## Work to be completed
Within the entries below, find the lines that hold "agent" and report only how many there are.

******

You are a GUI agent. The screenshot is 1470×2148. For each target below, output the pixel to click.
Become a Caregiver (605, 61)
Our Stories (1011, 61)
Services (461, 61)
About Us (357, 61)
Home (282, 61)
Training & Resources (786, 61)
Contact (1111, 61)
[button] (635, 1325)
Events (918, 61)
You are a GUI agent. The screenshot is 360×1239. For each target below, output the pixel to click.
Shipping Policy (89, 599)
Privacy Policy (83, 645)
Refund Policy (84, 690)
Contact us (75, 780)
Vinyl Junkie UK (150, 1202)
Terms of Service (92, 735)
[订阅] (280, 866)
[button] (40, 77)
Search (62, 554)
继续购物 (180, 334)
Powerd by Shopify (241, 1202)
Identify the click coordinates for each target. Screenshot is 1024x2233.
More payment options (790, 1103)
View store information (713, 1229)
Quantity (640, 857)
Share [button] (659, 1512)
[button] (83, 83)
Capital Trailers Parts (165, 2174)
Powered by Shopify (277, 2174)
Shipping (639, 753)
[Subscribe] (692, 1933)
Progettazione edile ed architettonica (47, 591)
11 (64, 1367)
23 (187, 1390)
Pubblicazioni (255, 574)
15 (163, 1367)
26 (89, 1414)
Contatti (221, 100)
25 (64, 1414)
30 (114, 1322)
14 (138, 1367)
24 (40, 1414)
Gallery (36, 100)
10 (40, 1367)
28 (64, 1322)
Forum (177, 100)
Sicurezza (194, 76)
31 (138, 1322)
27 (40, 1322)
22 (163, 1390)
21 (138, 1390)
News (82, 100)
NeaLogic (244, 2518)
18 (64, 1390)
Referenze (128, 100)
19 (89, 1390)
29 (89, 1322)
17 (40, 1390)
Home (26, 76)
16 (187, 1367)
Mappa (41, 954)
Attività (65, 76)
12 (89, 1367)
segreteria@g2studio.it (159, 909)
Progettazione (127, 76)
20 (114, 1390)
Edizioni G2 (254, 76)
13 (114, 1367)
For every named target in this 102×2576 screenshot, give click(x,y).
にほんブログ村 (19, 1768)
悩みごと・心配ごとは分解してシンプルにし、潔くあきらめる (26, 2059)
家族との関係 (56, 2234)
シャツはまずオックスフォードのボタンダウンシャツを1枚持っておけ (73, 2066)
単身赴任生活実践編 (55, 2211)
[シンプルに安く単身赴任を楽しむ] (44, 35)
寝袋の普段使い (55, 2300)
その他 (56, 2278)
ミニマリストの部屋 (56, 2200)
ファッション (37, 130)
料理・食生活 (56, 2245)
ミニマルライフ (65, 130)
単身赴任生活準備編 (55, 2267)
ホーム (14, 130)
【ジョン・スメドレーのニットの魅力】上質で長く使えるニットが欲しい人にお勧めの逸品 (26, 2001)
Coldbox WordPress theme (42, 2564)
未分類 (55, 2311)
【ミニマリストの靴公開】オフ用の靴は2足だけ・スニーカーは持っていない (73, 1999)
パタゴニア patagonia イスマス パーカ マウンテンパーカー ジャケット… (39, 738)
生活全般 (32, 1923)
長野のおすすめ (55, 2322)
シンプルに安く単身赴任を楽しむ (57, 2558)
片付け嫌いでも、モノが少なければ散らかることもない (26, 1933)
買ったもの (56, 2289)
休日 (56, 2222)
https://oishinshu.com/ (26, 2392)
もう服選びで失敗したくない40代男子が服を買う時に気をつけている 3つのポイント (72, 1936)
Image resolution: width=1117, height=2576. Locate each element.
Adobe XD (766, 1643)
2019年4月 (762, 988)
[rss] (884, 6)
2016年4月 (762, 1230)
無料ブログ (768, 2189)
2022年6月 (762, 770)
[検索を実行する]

******

## Task output
2